Sekitar Juni 2008, saya sempat berlibur di Kaliurang. Pagi yang dingin. Setelah menikmati sarapan, saya berjalan-jalan di sekitar penginapan hingga sampai ditempat menara pandang. Dari situ saya bisa menyaksikan puncak Merapi yang masih mengepulkan asap halusnya.
Melihat Merapi dari menara pandang di Kaliurang
|
Rasa yang kuat untuk bisa melihat Merapi lebih dekat, akhirnya mendorong saya untuk mengunjungi Kaliadem.
Diantar oleh Pak Hono (keponakan dari pemilik penginapan Srikandi tempat saya bermalam, sekaligus sebagai guide) akhirnya kami (saya, suami dan pak Hono) sampai juga di lokasi. Saya banyak diceritakan bagaimana peristiwa meletusnya Merapi pada tahun 2006.
Saksi bisu lahar Merapi 2006
|
Kaliadem dengan latar belakang Merapi
|
Setelah melihat-lihat di Kaliadem, dalam perjalanan pulang, kami sempat berbincang dengan Pak Hono mengenai Mbah Maridjan, kebetulan arah pulang kami melewati desanya Mbah Maridjan.
Akhirnya kami coba mampir di kediaman beliau, walaupun sempat pesimis bisa bertemu dengan mbah Maridjan, karena pada saat kami menuju rumahnya, ada seorang penduduk di situ yang mengatakan jika mbah Maridjan kemungkinan sedang tidak ada di rumah dikarenakan ada salah seorang tetangganya yang meninggal dunia, jadi kemungkinan beliau sedang melayat disana.Tapi saya pikir, yah.. tak apalah jika memang tidak ketemu, yang penting saya sekedar tahu rumahnya saja.
Sesampai kami memasuki pekarangan rumah Mbah Maridjan, tak disangka ternyata beliau sedang duduk di kursi sederhana depan rumahnya. Kesan pertama saya bertemu dengan Mbah Maridjan adalah beliau sosok yang sangat sederhana. Langsung ada perasaan enggan dan canggung apalagi ketika kami mulai terlibat perbincangan, karena bingung mesti bicara bagaimana, sementara Pak Hono asik ngobrol dengan Mbah Maridjan dengan bahasa jawanya sementara saya mengerti sedikit bahasa jawa tapi tidak bisa jika harus menjawab dengan bahasa jawa pula. Untungnya Mbah Maridjan mengerti itu, jadi beliau pun dengan saya akhirnya bicara dengan bahasa indonesia.

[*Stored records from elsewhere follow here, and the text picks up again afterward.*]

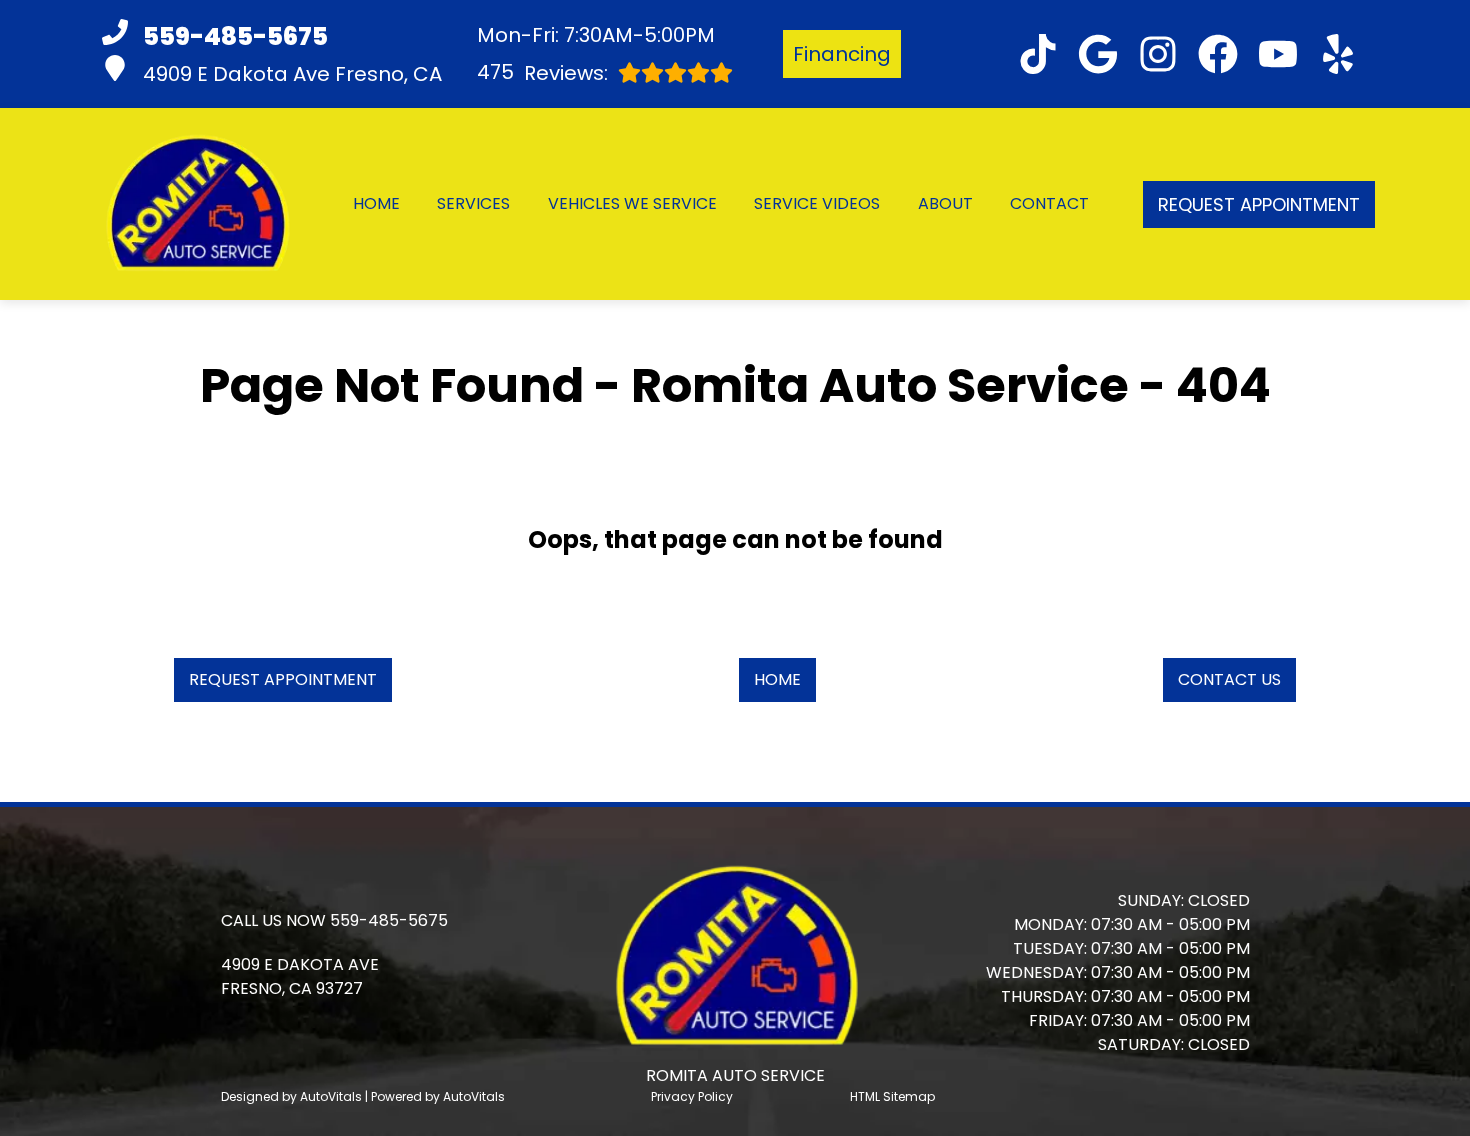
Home (376, 203)
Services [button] (473, 203)
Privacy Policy (692, 1096)
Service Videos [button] (817, 203)
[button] (1038, 54)
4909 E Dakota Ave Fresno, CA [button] (292, 74)
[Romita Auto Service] (196, 204)
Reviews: (542, 72)
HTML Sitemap (892, 1096)
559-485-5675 (389, 920)
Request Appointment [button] (1259, 204)
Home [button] (777, 679)
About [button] (945, 203)
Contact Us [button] (1229, 679)
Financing (842, 54)
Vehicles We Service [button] (632, 203)
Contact (1049, 203)
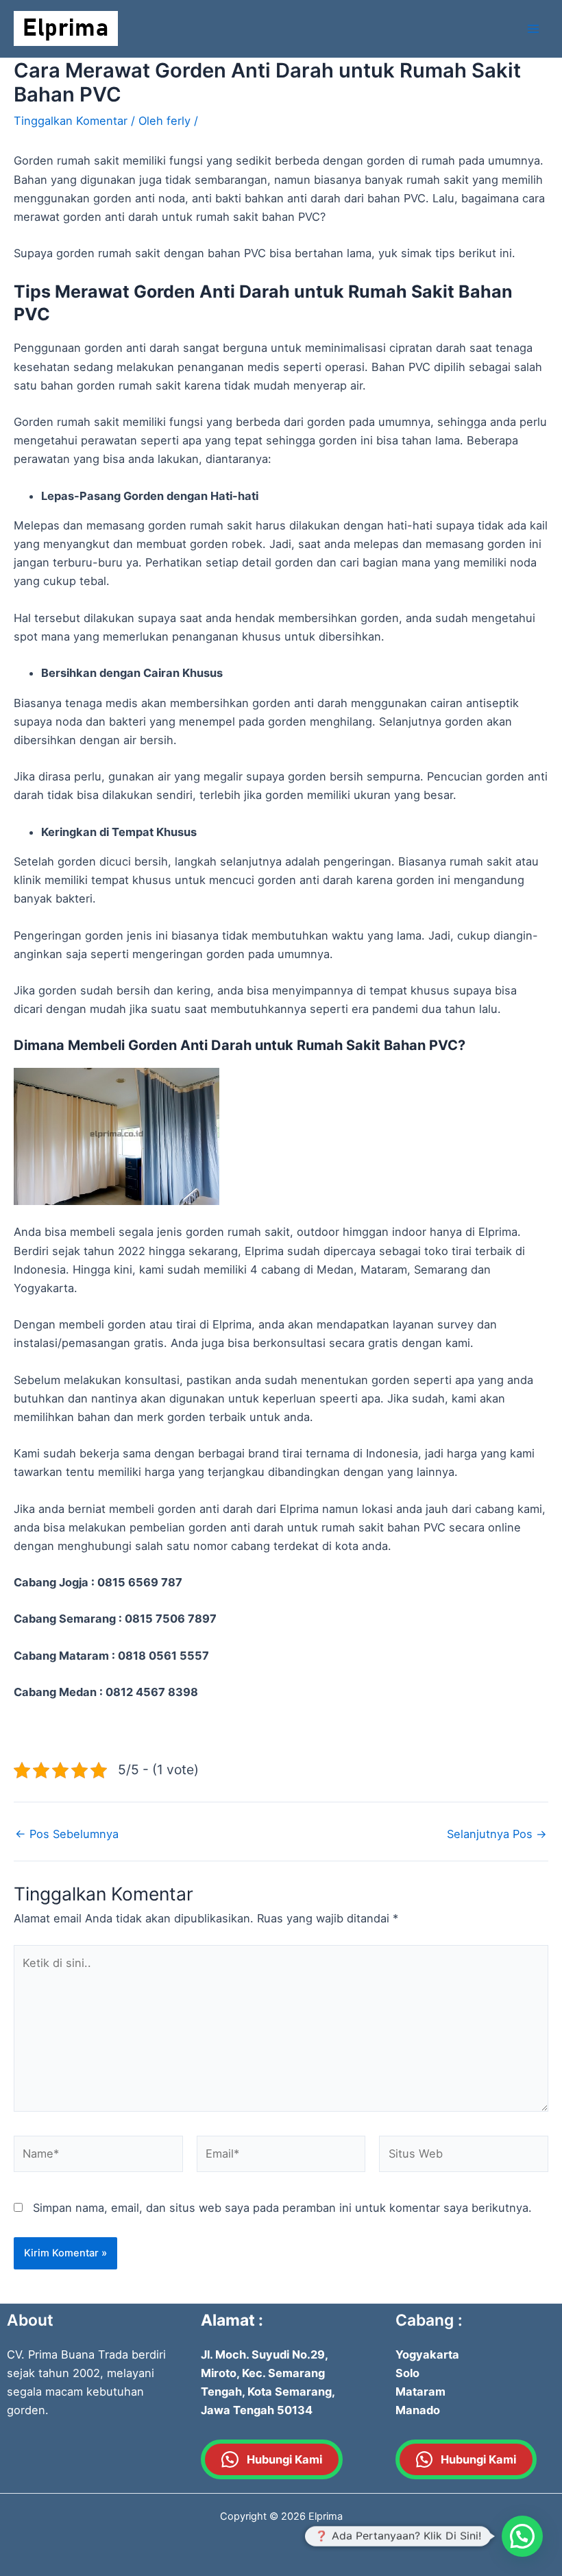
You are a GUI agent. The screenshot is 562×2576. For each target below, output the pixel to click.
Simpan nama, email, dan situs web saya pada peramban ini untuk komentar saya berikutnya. (282, 2208)
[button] (522, 2536)
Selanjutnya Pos (497, 1833)
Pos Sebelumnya (67, 1833)
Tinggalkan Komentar (70, 121)
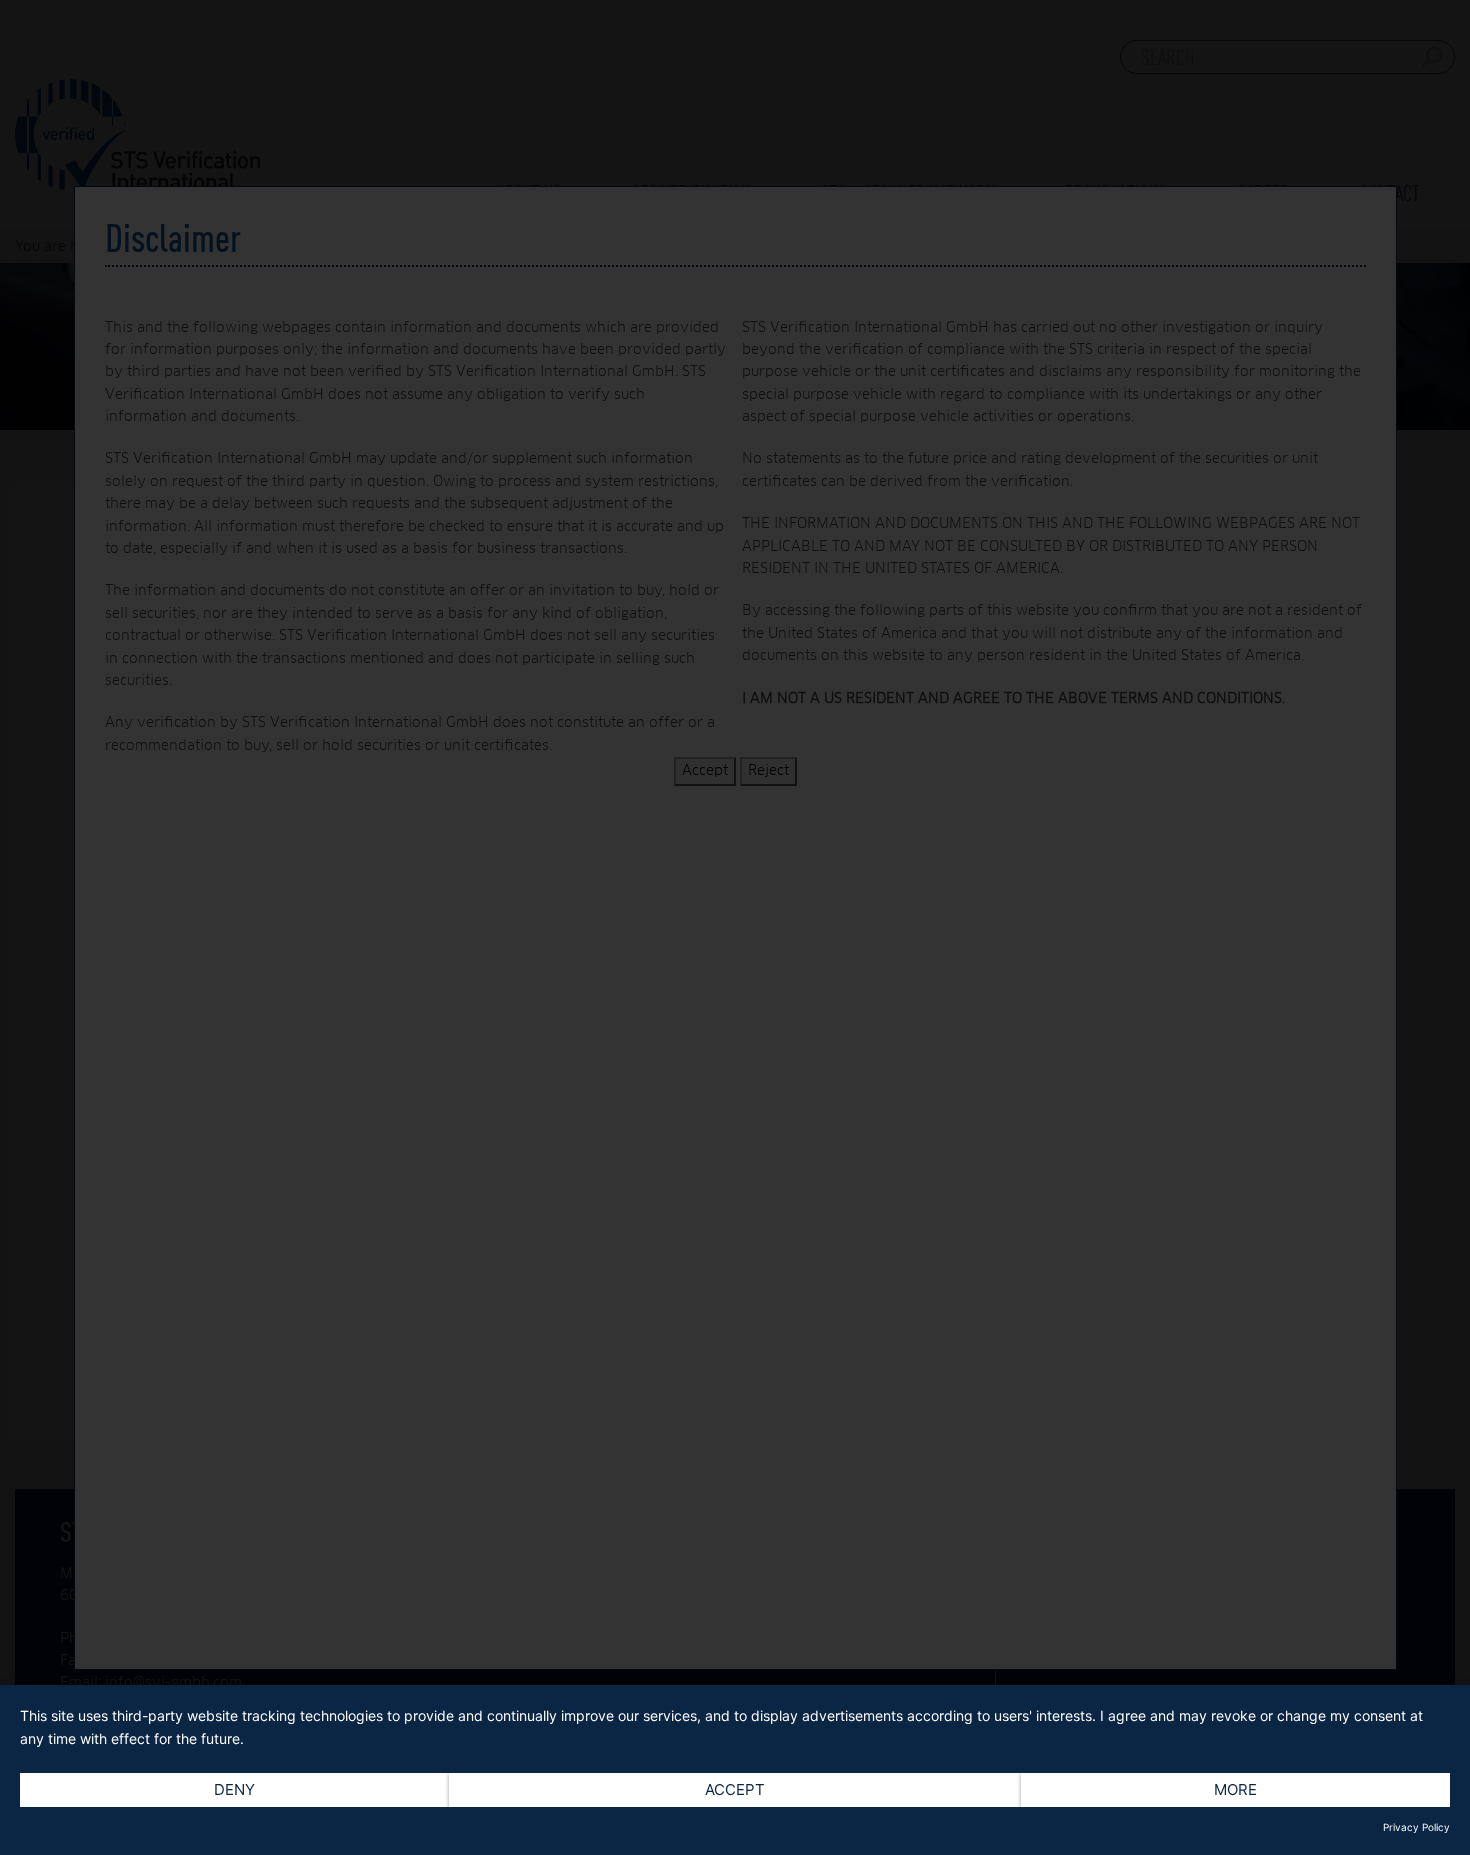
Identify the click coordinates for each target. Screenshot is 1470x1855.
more (1235, 1789)
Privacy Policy (1416, 1827)
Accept (735, 1789)
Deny (234, 1789)
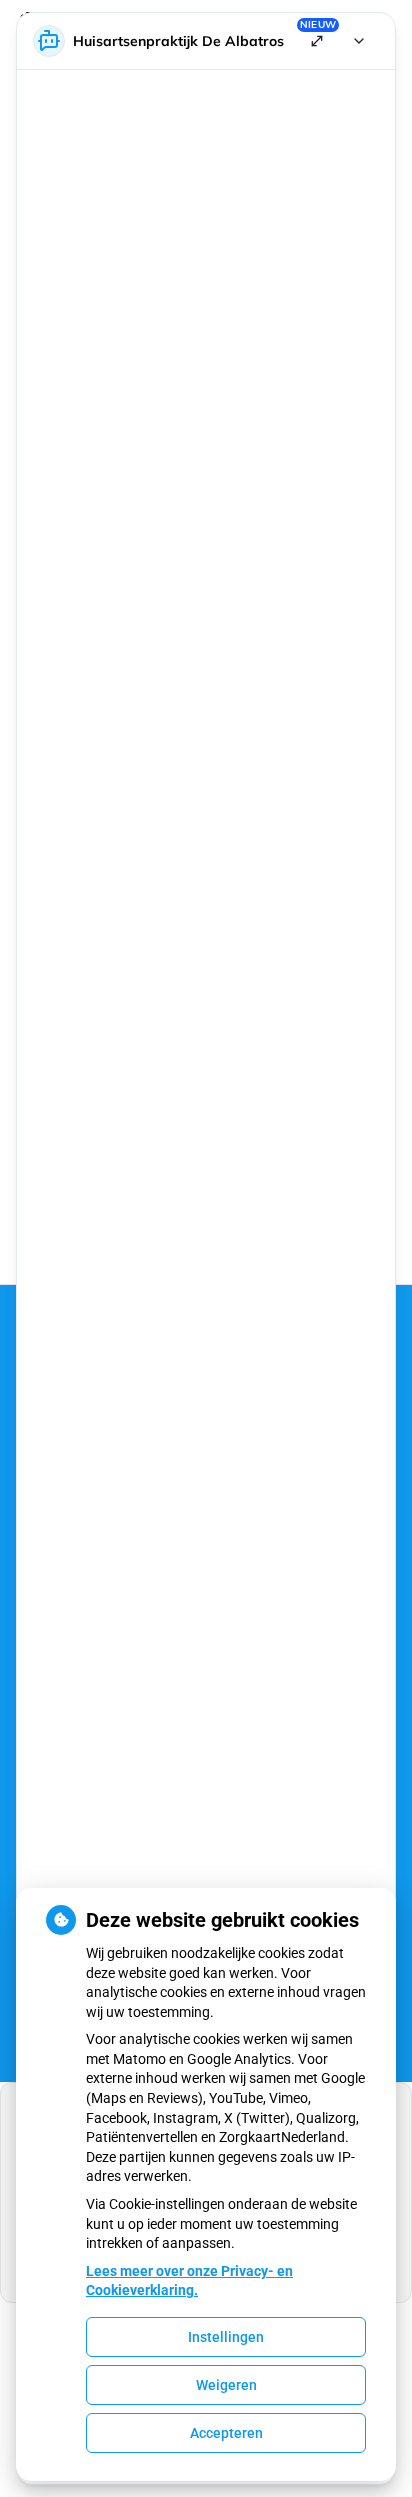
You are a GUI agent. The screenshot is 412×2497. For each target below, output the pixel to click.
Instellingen (226, 2337)
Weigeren (226, 2385)
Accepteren (226, 2433)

Sampai saat ini yang selalu saya ingat dari perkataan Mbah Maridjan adalah ketika saya bilang ke beliau
“ Mbah, boleh saya ambil fotonya?”
dengan bahasa kiasan si Mbah bilang
“ Tidak usah difoto, saya ini bukan apa-apa, ibarat badan… ada kepala, ada kaki. RT (Rukun Tetangga) itu ibaratnya sebagai kaki, nah… saya itu masih di bawahnya kaki itu. Jika saya difoto, saya nanti jadi besar kepala”, begitu ucapnya dengan sangat merendah.
Saya sangat mengerti dengan alasan beliau yang memang sangat rendah hati dan tidak mau menjadi terekspos yang bagi kebanyakan orang akan menjadi sombong dan besar kepala jadinya.
Terima kasih Mbah, kata-kata itu sangat berkesan buat saya.
Kini, setelah Merapi kembali terbangun di senja 26 Oktober 2010 entah mengapa saya merasakan bahwa.. Mbah Maridjan seperti sudah saatnya benar-benar akan menyatu dengannya.
Selamat jalan Mbah Maridjan, walaupun saya hanya sekali dan untuk terakhir kali bertemu denganmu, perasaan sedih dan kehilangan yang sangat mendalam tergores didalam hati. Doaku menyertaimu, Mbah. Semoga Mbah Maridjan dan para korban Merapi lainnya mendapatkan tempat yang lapang di sisiNya. Amin.